Josh McDaniels might not be cut out to be a head coach at this stage of his career, but he’s an ideal offensive coordinator, especially for a team with a young quarterback looking to become “elite.” That’s why McDaniels will fit in well in St. Louis, where he’ll run the offence and try to do with Sam Bradford what he did with Tom Brady and Kyle Orton.

Important precaution: When McDaniels started working with Brady in New England in 2004, Tom Terrific had already won two Super Bowls. And when McDaniels got his hands on Orton, he was already a seasoned veteran. Bradford is coming off a good rookie season, but he has a longer way to go than those two did.

Regardless, here’s a look at what Brady did pre-McDaniels compared to what he’s done since McDaniels became his position coach:

Pre-McDaniels: 61.9%, 217.0 YPG, 6.6 YPA, 69 TD, 38 INT, 86.0 rating
Since McDaniels: 64.4%, 252.7 YPG, 7.7 YPA, 192 TD, 65 INT, 99.7 rating

As for Orton:

Pre-McDaniels: 55.0%, 161.2 YPG, 5.8 YPA, 30 TD, 27 INT, 71.1 rating
Since McDaniels: 60.5%, 256,0 YPG, 7.2 YPA, 41 TD, 21 INT, 87.0 rating

Oh, and don’t forget what McDaniels did with Matt Cassel when Brady went down with a season-ending knee injury in 2008.
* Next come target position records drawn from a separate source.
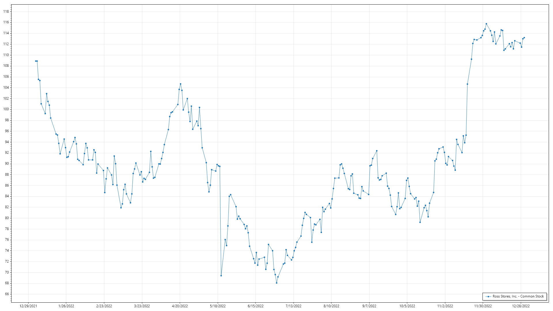Click the highest data point near 116

tap(486, 24)
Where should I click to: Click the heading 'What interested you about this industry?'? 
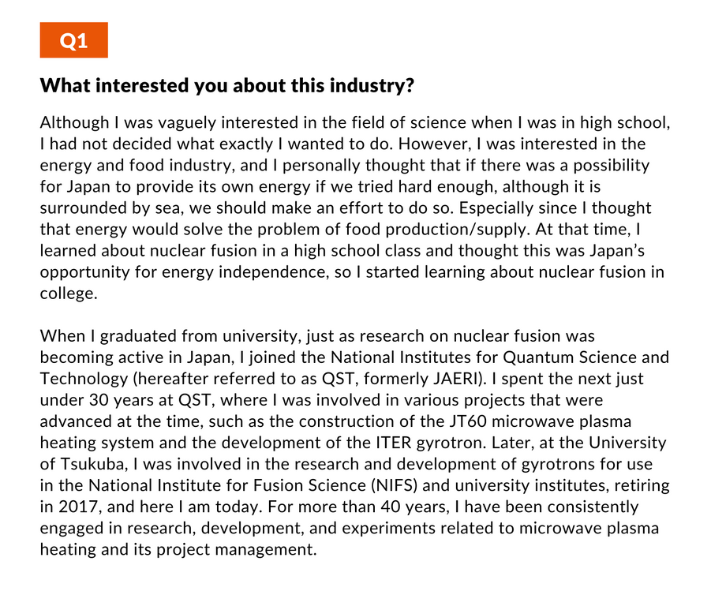(227, 85)
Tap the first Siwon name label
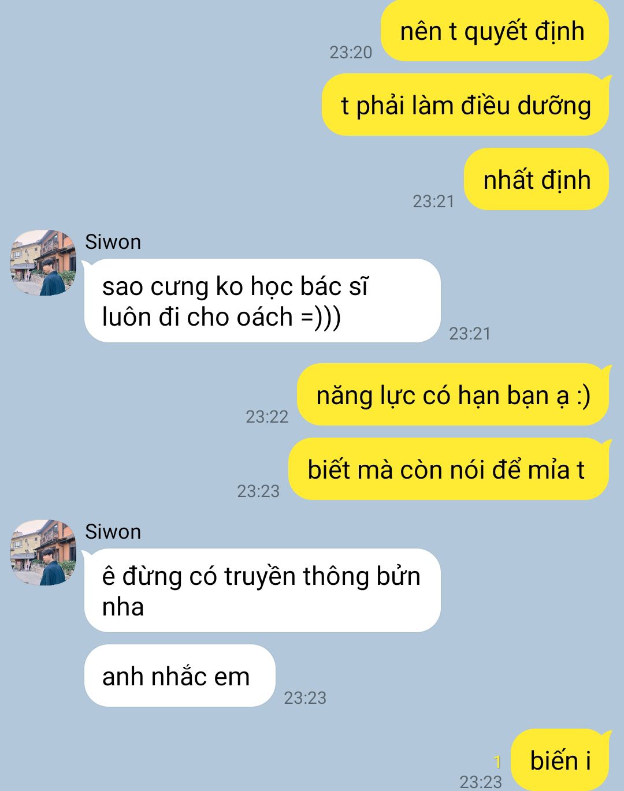This screenshot has width=624, height=791. click(x=113, y=242)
I’m a bit worried that McDaniels, who was a control freak in Denver, won’t know his place behind head coach Steve Spagnuolo in St. Louis. Now that he’s been on a power trip, will he be able to surrender the final say to someone else? The good news is that because Spags is a defensive-minded coach, McDaniels should have full reign over the offence.

Pat Shurmur was in charge of the offence in 2010. He did a great job getting bradford acclimated to a faster pace of football by keeping things simple in the West Coast offence. McDaniels will likely want to make sweeping changes, but a work stoppage could interfere with that process.

Still, McDaniels has one big advantage in St. Louis that he didn’t really have in Denver and barely had in New England — the Rams have a great running back (Steven Jackson is still only 27) and a budding offensive line (Rodger Saffold can only get better). That’ll make things easier for McDaniels and Bradford as they work together to help the offence find consistency.

“We’ll hope to build around those two guys and do the best we can going forward with our offensive system,” McDaniels said, according to the St. Louis Post-Dispatch.

That’s a good plan. Now, how long will it take to implement it?